Después cuando aquello empezó a parecerse a una disciplinada y hasta vistosa formación militar el sargento puso en práctica la segunda fase del plan para conseguir su ansiado objetivo: la de las arengas emotivas: ¡Vamos¡ todos a la par, que ya somos los mejores…; y nos veníamos arriba, imbuidos de una gallardía que hasta ahora no habíamos experimentado, mezcla de autocomplaciente satisfacción y de euforia de competición con las otras compañías, extrañados de haber dejado atrás, tan prontamente, la insufrible penosidad del calor, de los insultos, de los empujones, del irritante escozor del roce del uniforme, del miedo al arresto; ahora todos rectos con la mirada alta, marchando al unísono y marcando el paso con un único golpe de sonido sobre la árida tierra: ¡¿Cuál es la compañía más rápida?!... ¡¡la doce!!... ¡¿Cuál es la compañía más temida?!.. ¡¡la doce!!... ¡¿ Cómo nos llaman?!... ¡¡¡la turbo!!!...” y con la satisfacción de reconocernos en un mismo grupo al que ya se le había inoculado por efecto del prolongado internamiento y del adoctrinamiento militar cierto patriotismo que iba creciendo conforme nos acercábamos a la fecha de la jura de bandera.

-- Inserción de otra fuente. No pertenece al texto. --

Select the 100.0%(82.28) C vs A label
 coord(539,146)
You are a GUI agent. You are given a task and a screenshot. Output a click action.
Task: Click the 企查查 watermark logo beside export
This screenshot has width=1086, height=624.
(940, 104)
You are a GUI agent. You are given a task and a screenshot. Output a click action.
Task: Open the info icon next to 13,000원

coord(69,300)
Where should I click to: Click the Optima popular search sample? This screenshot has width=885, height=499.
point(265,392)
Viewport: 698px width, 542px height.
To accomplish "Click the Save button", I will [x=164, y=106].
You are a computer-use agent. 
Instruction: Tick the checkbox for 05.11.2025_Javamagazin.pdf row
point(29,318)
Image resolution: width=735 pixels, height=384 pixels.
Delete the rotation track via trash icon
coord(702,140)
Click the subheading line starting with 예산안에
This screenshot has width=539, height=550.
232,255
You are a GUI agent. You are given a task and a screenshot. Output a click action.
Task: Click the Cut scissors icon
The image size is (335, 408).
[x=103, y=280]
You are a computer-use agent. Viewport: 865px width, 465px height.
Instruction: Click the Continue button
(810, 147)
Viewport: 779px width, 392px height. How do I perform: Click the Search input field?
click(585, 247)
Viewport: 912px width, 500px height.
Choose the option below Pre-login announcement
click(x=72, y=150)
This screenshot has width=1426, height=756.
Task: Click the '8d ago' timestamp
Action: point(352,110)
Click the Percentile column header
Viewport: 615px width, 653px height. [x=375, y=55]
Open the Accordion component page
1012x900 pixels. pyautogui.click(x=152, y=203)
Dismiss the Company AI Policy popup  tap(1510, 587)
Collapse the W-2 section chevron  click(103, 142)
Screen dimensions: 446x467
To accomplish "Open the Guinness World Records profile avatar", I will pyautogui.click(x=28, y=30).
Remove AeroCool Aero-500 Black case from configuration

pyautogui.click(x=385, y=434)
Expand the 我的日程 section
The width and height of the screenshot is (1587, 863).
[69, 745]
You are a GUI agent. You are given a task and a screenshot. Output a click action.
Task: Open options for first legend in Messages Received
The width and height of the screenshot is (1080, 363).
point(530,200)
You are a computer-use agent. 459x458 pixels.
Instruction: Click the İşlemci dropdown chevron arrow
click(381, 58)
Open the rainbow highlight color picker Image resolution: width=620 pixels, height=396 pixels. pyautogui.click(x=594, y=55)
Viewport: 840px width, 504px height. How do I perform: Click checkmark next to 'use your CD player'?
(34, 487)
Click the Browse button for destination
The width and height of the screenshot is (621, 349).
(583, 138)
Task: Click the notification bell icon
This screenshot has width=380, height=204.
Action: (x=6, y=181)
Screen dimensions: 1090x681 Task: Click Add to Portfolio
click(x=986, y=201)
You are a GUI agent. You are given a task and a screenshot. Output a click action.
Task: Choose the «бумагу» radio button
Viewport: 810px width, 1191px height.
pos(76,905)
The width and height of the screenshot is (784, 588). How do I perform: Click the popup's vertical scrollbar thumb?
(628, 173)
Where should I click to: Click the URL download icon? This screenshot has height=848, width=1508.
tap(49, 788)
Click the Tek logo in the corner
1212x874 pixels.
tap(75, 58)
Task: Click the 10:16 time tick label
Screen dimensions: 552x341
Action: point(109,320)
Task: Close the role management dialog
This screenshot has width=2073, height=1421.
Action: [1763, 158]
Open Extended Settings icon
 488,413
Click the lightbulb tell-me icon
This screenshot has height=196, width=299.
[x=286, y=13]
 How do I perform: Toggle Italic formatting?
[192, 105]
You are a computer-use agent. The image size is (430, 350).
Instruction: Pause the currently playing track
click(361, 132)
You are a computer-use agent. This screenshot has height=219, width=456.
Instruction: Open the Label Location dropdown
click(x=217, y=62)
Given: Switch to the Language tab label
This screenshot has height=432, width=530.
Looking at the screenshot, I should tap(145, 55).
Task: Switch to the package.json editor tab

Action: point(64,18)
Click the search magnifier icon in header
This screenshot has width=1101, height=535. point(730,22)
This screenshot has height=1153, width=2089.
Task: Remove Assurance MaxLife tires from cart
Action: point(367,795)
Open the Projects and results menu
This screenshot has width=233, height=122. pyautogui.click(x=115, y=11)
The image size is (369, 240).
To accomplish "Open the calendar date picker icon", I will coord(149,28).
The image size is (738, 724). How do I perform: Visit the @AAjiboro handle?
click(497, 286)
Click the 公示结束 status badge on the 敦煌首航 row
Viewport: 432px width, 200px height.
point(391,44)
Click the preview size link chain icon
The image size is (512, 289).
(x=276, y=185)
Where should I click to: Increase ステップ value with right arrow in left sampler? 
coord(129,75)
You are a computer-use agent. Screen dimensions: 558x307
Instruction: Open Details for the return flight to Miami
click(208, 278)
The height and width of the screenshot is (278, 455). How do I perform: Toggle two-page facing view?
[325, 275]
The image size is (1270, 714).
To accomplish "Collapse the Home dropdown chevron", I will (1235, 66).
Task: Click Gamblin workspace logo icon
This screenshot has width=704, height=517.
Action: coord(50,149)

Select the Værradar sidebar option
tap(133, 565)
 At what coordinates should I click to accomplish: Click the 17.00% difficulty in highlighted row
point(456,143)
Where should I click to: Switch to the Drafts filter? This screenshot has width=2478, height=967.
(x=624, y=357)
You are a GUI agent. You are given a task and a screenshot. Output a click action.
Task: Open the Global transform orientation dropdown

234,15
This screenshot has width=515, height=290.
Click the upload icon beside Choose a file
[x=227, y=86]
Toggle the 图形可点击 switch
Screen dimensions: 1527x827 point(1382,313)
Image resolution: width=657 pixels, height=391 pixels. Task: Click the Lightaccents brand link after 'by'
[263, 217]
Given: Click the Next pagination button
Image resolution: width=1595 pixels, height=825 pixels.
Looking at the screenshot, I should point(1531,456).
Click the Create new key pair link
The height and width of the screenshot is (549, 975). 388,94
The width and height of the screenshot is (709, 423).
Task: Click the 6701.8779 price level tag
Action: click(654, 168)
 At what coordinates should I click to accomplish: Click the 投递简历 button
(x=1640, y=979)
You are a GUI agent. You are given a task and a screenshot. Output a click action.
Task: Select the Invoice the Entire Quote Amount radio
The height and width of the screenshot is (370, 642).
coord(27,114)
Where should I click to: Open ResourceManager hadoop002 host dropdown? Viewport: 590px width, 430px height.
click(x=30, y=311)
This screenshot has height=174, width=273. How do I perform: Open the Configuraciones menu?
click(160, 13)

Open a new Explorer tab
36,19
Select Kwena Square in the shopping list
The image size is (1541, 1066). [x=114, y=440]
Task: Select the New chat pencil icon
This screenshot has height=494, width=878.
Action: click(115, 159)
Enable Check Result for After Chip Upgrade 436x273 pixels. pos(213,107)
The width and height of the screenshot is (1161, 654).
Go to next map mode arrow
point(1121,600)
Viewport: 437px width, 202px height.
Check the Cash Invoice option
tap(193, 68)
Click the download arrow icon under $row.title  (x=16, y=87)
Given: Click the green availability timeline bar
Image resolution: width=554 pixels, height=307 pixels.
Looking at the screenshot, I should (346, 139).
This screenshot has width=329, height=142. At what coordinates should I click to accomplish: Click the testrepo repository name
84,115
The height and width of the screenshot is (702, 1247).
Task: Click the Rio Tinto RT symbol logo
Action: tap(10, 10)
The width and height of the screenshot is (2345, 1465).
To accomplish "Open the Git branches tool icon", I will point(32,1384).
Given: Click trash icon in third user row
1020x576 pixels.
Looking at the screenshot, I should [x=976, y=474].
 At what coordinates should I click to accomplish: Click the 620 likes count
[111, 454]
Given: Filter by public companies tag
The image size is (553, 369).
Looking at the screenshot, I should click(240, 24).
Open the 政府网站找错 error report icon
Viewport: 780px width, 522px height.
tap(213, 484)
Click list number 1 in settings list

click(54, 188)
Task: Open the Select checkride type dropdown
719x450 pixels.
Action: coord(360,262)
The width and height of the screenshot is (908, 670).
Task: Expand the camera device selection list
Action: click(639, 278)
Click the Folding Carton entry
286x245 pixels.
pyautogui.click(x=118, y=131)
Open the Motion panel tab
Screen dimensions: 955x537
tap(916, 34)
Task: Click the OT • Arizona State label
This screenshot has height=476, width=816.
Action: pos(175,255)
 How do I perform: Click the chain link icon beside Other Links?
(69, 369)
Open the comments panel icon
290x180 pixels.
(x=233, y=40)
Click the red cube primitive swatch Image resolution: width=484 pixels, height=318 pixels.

Con el recluta veterano --abanderado de la unidad-- encabezando la formación portando el banderín, nos recogíamos marchando hacia la compañía, cantando con voz recia y acordes nuestra canción; aquella entresacada de la música de una película del primer cinemascope nacional de principios de los sesenta, cuya letra glosaba las peripecias amorosas de un soldado y una chica cañón del calibre ciento ochenta y tres –Margarita--, y que acababa: “… / Doce compañía / tercer batallón / si preguntas en San Fernando / te dirán que es la mejor”.